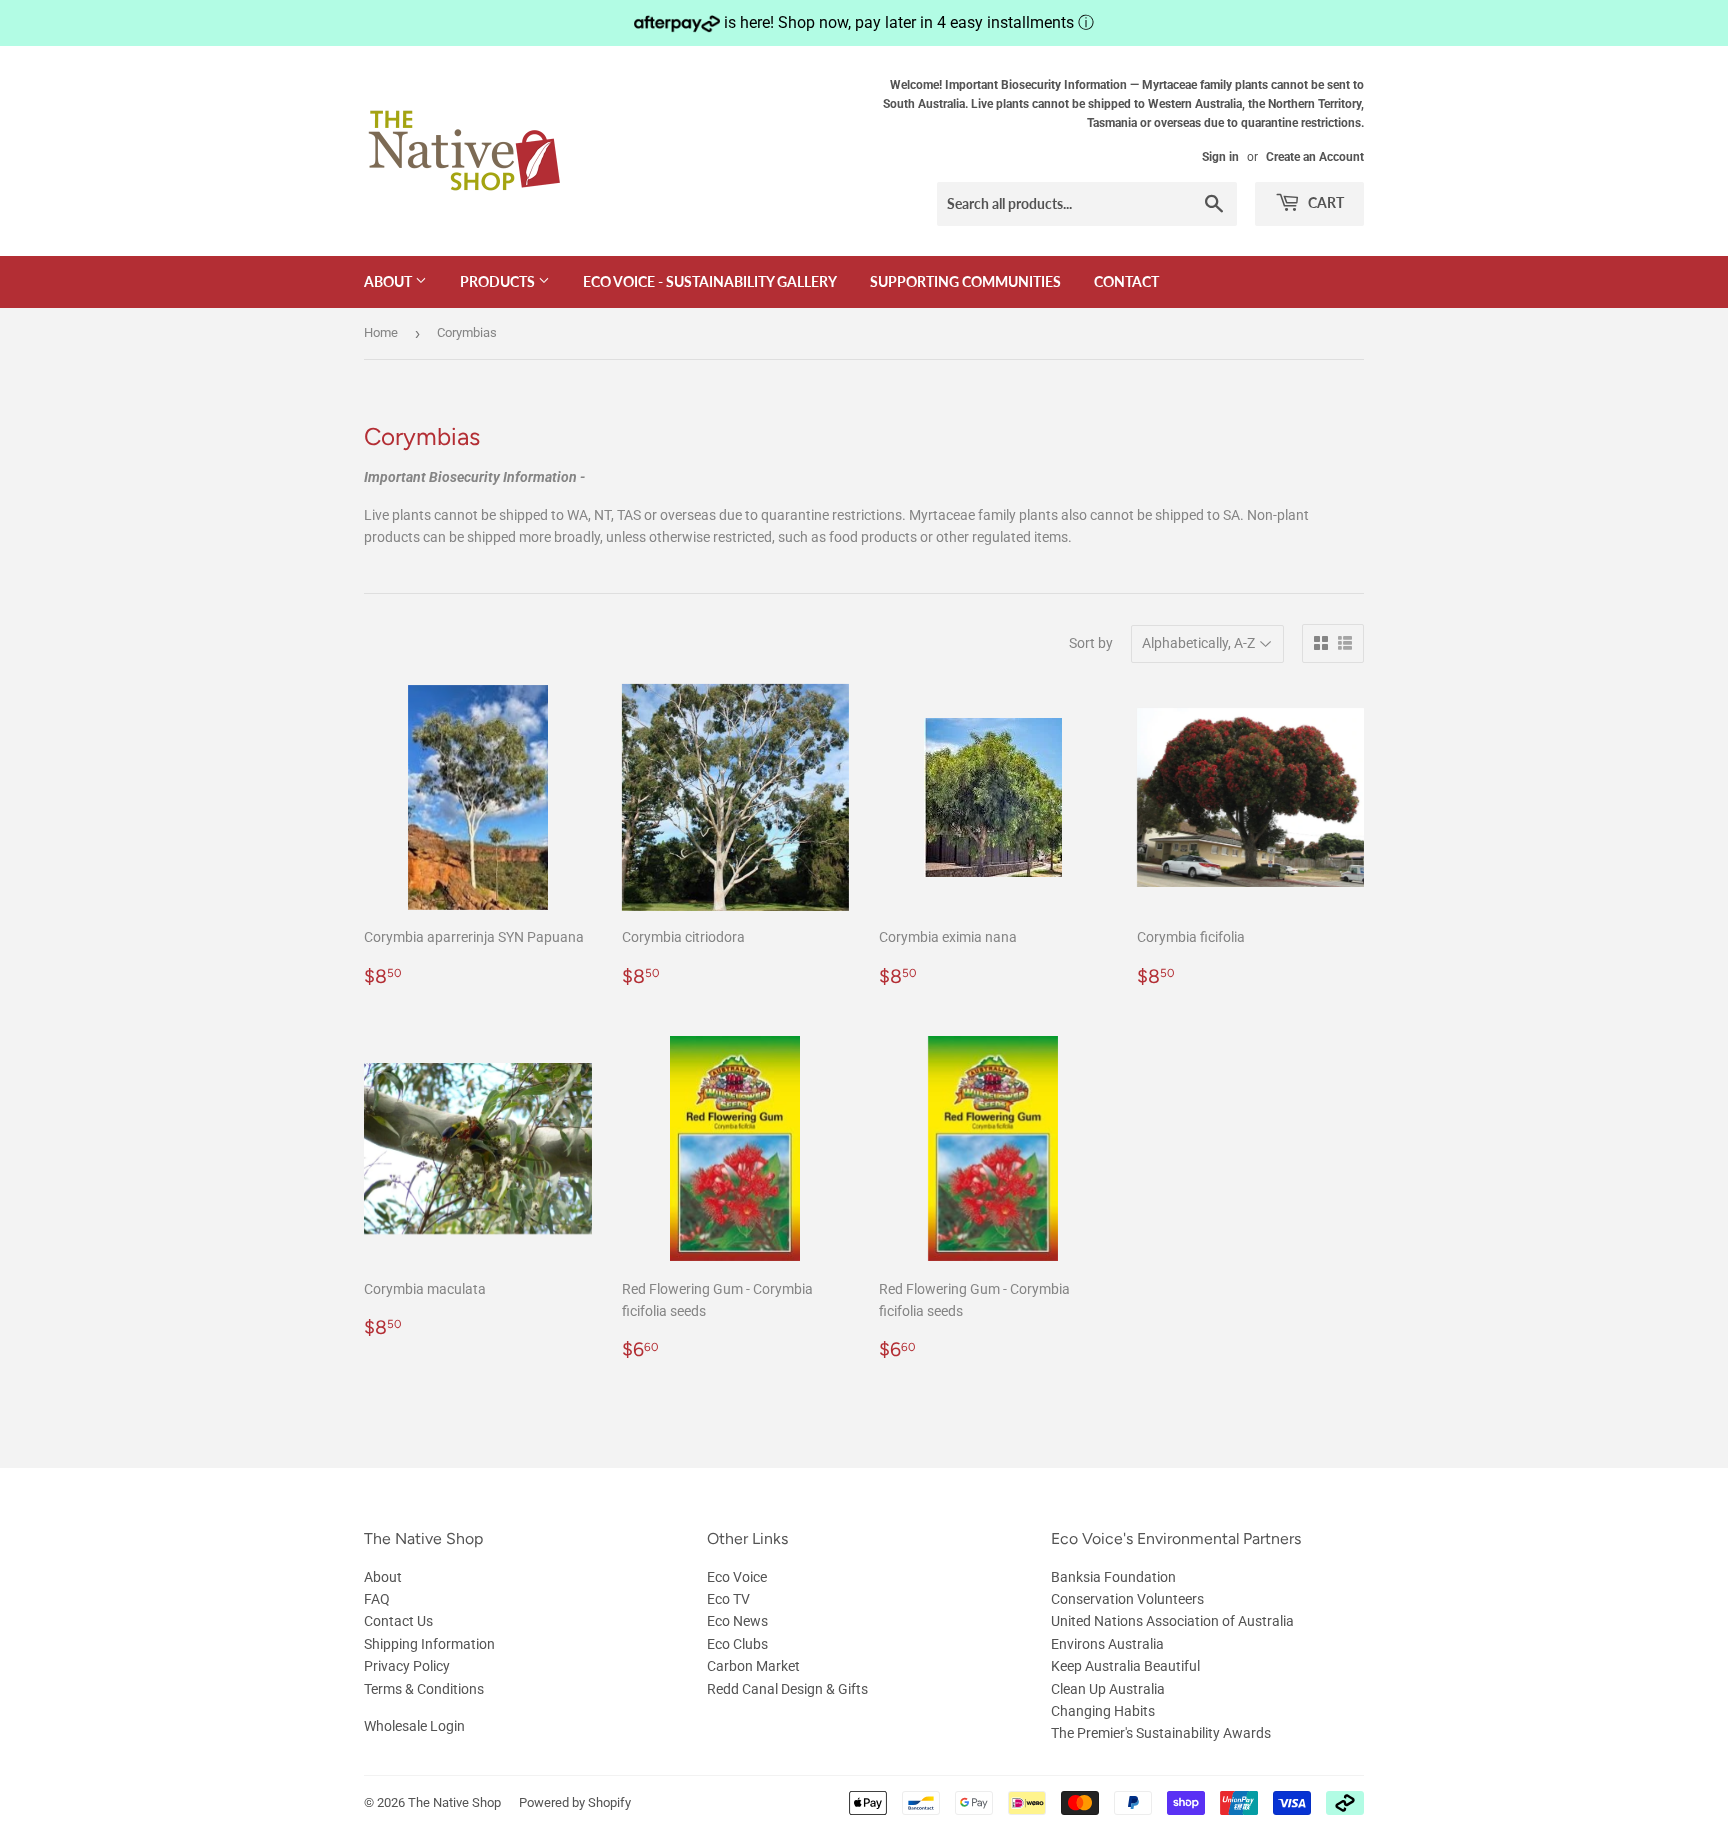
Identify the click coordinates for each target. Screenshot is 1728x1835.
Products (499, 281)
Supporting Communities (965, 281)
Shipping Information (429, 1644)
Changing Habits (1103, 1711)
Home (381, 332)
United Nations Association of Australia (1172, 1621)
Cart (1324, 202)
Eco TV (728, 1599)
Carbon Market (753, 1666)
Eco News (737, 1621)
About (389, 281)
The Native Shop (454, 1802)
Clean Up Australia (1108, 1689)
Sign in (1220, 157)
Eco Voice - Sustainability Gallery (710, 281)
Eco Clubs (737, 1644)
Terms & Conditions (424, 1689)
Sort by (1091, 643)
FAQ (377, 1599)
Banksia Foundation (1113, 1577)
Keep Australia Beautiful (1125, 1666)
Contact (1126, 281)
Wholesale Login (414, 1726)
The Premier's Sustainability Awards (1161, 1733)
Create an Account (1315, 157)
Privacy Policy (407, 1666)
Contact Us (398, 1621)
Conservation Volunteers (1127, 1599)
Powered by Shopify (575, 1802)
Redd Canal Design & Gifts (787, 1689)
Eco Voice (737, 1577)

---*---

**PROBLEM TO SOLVE**
Sift the data above for lines with "Sustainability", then copy each one.

**REPLY TO THE EXERCISE**
Eco Voice - Sustainability Gallery (710, 281)
The Premier's Sustainability Awards (1161, 1733)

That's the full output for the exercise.